Tom Landry called Nix the best rookie quarterback he had seen in
ten years. Nix guided the Steelers to a 24–14 triumph against the Detroit Lions on December 3. He handed off to Shy for two one-yard touchdowns to cap drives of 80 and 64 yards in the first and second quarters. He fooled the Lions' defense by passing often on first and second down. Most significantly Nix found swift J.R. Wilburn for a 67-yard touchdown with 1:49 remaining in the second quarter. He
led the Steelers on a 78-yard drive, completed by a Nix to John Hilton 3-yard touchdown pass, which gave Pittsburgh a temporary 10–9 lead against the Washington Redskins. During the drive at Pittsburgh on December 10, Wilburn caught four passes for fifty-five yards.

Upon the team drafting future Hall of Fame quarterback Terry Bradshaw first overall in the 1970 NFL draft, the Steelers traded Nix during the 1970 preseason to the Minnesota Vikings, but he failed to make their roster and signed with the Bears before the season started.

=== Chicago Bears ===
Nix signed with the Chicago Bears and spent the 1970 season on the taxi squad. He rallied the Bears in the fourth quarter for a second straight week, coming from behind to upset the Vikings, 20–17, in September 1971. He threw touchdown passes of 36 and 26 yards to Dick Gordon at Metropolitan Stadium in Bloomington, MN The latter pass found Gordon in the end zone with 1:42 remaining in the game. Bears starting quarterback, Jack Concannon, was knocked out of the game on a hit by Carl Eller.

Nix started his first game since 1968 in a 35–14 beating of the New Orleans Saints at Soldier Field. He threw touchdown passes of 25 and 35 yards to Bob Wallace and Gordon. Overall, he completed 14 of 24 passes for 242 yards.

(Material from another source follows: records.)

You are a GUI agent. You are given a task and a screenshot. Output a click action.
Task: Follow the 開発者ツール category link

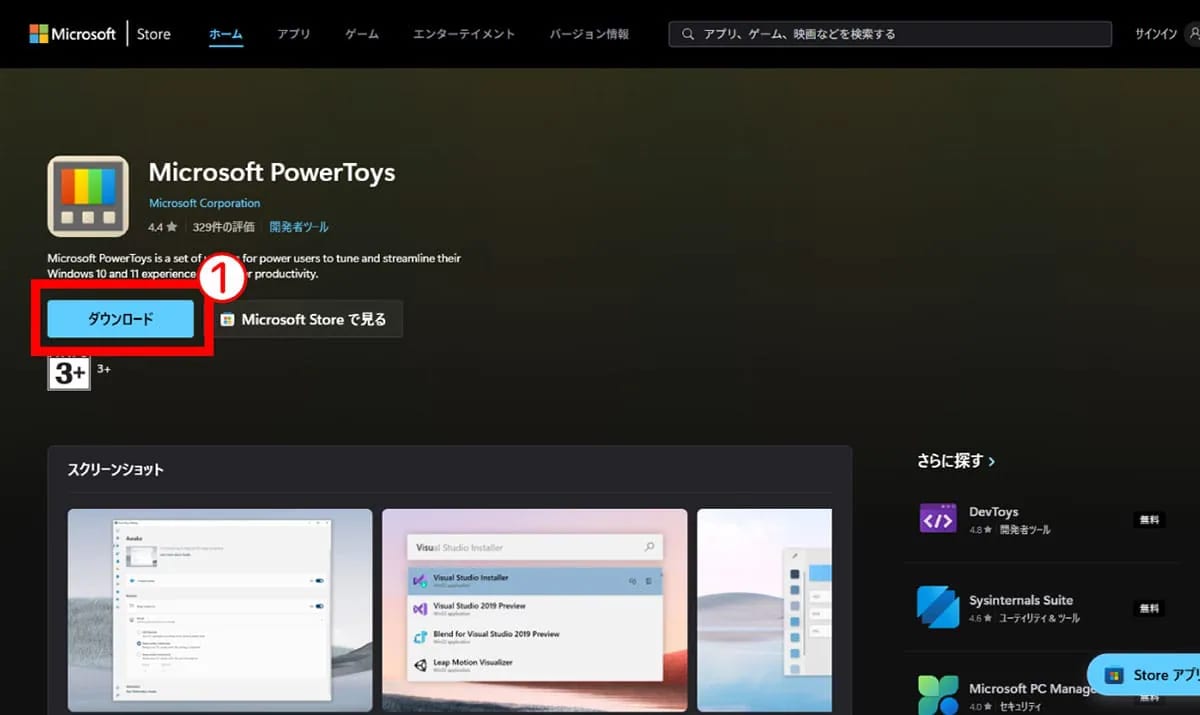299,227
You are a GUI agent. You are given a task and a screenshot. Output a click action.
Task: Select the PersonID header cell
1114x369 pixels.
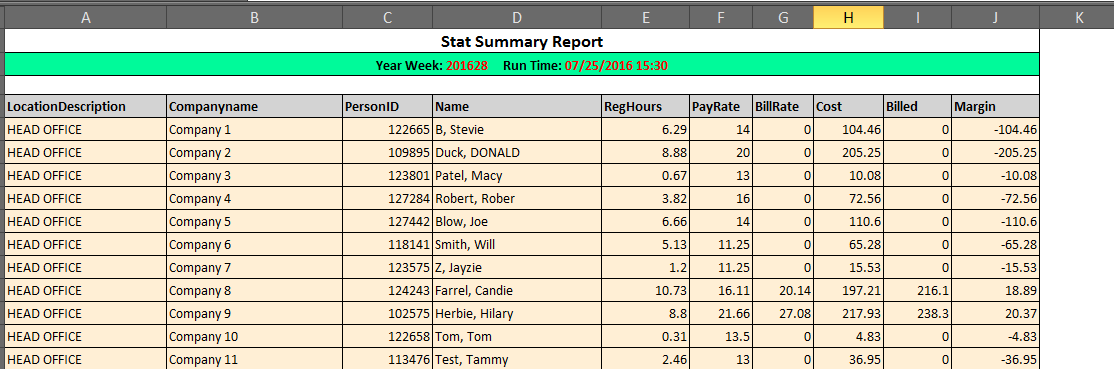387,107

The Bears, who fired coach Jim Dooley after the 1971 season and replaced him with Abe Gibron, waived Nix on September 13, 1972, four days before the start of the regular season. In March 1974 Nix filed suit against the Bears, charging they had misdiagnosed a November 1971 hand injury as a sprained wrist. He asked for more than $10,000. Nix had continued playing following the preliminary diagnosis. In his lawsuit he claimed that the injury was aggravated. A later diagnosis stated that the injury was a rupture of both tendons of the index finger of the right hand.

=== Houston Oilers ===
The Houston Oilers signed him to their taxi squad on September 21. Nix appeared in 12 games for the Oilers, two of them starts. Houston traded Nix along with Ron Billingsley to the New Orleans Saints for Dave Parks, Tom Stincic, and Edd Hargett in March 1973.

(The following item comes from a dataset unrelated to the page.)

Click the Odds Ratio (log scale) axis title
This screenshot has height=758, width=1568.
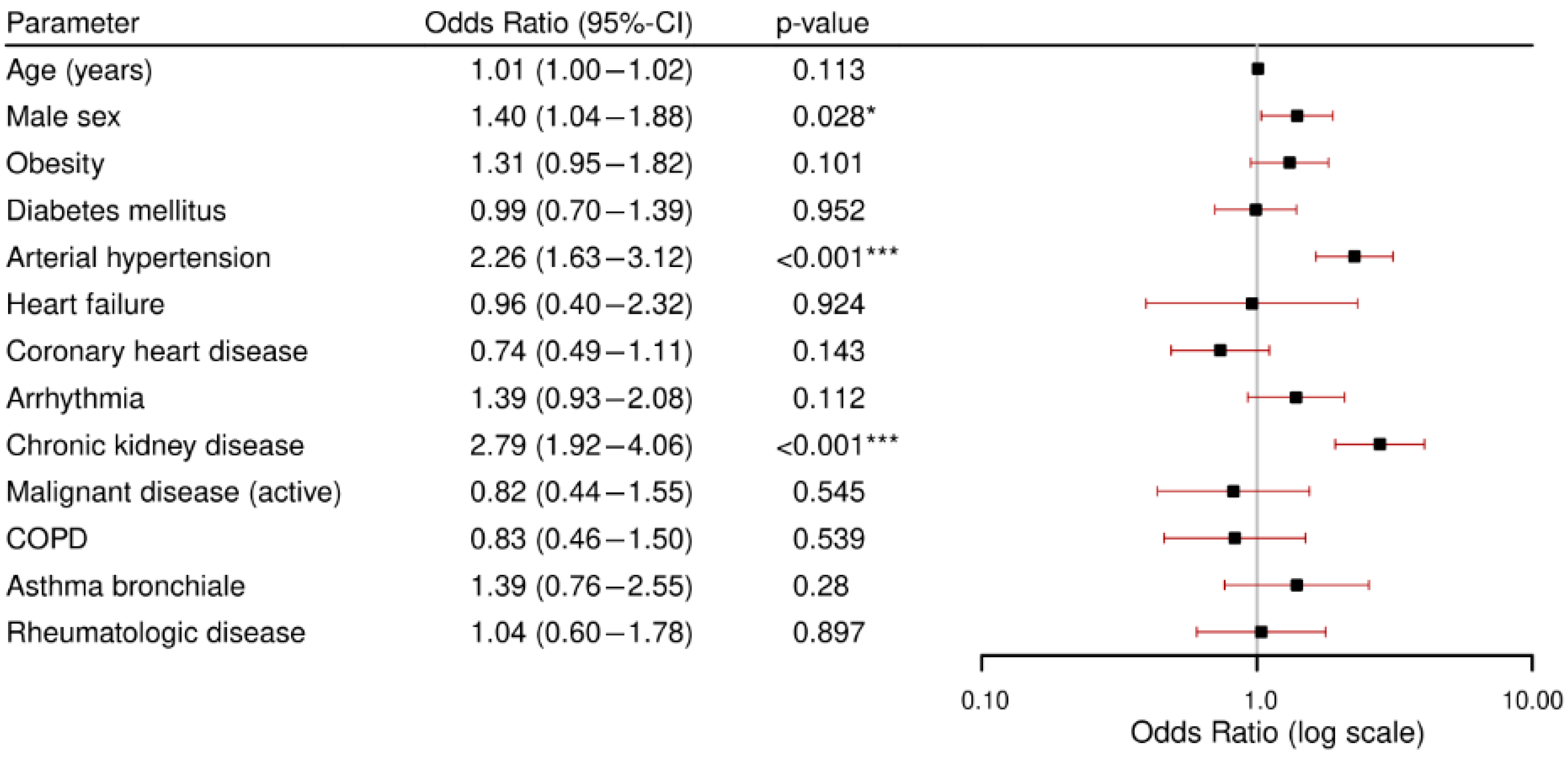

=== New Orleans Saints ===
Nix found himself in a four-way competition for three quarterback slots with the Saints, vying for a job with Archie Manning, second year quarterback Bobby Scott, and former Jets and Oilers backup quarterback Bob Davis. The Saints' 1973 pre-season media guide listed Nix third on the quarterback depth chart, behind Manning and Scott but ahead of Davis. The other three quarterbacks all appeared for the Saints in the 1973 regular season, but Nix never did.

==Personal life==
Nix returned to TCU to finish his business degree, and went into business with his wife Susan, who also attended TCU. She was named "Miss TCU" during her senior year. They went on to own a dry cleaning business, which they later sold, and then went into the florist business. Now retired, he serves on the Colonial County Club Board of Directors, and continues to follow TCU football closely. Susan Nix died in November 2020 from COVID-19 related complications.